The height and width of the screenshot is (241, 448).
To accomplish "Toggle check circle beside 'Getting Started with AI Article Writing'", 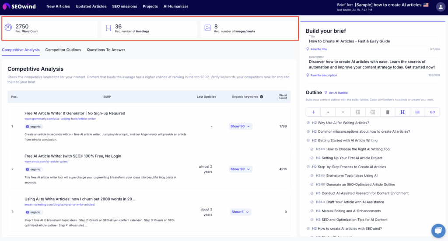I will [308, 141].
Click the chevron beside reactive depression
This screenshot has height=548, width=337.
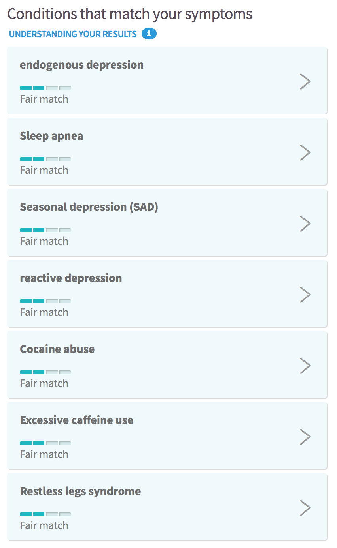[x=305, y=295]
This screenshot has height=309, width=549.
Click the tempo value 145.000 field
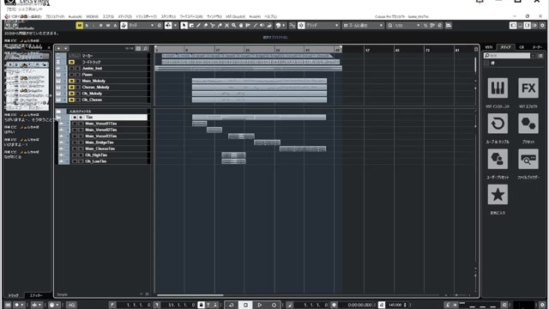[x=395, y=305]
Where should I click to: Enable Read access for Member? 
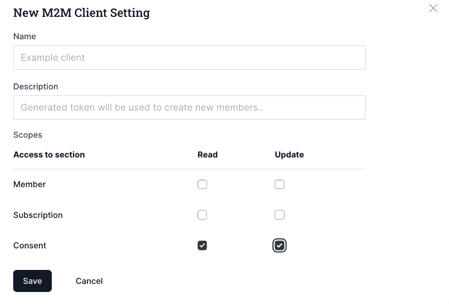tap(202, 184)
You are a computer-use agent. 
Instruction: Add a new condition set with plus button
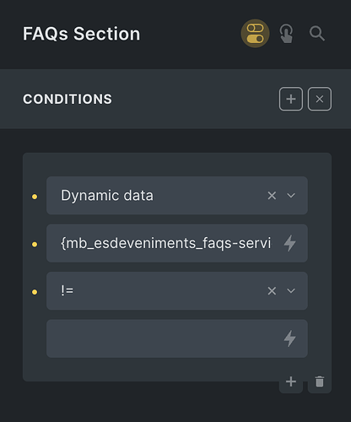(291, 99)
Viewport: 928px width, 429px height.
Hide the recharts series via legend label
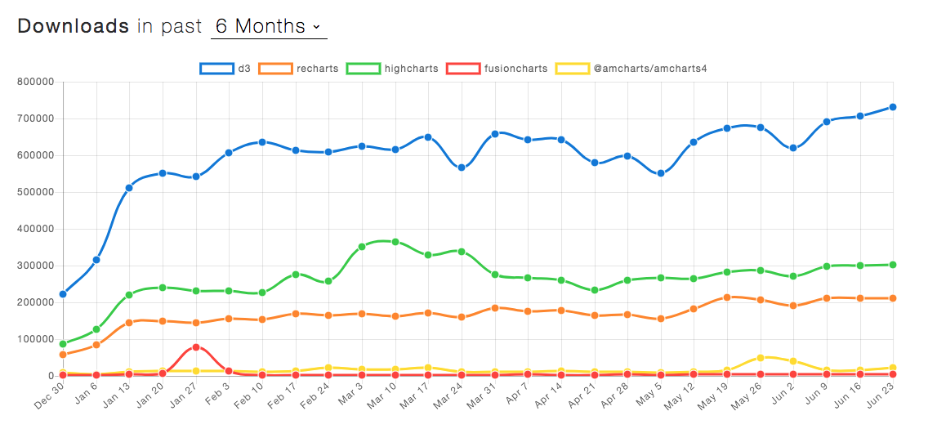319,69
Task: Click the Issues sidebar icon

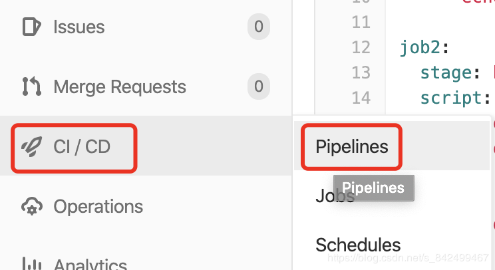Action: tap(31, 27)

==*==

§ **PROBLEM**
Print exactly the line containing "This screenshot has height=309, width=549." and every line after it through the final line above, and leave all pictures out.

§ **RESPONSE FOR THIS EXERCISE**
This screenshot has height=309, width=549.
Click the tempo value 145.000 field
[x=395, y=305]
Where should I click to: Enable Read access for Member? 
tap(202, 184)
You are a computer-use agent. 
Instruction: Add a new condition set with plus button
(291, 99)
Viewport: 928px width, 429px height.
Hide the recharts series via legend label
319,69
Task: Click the Issues sidebar icon

Action: tap(31, 27)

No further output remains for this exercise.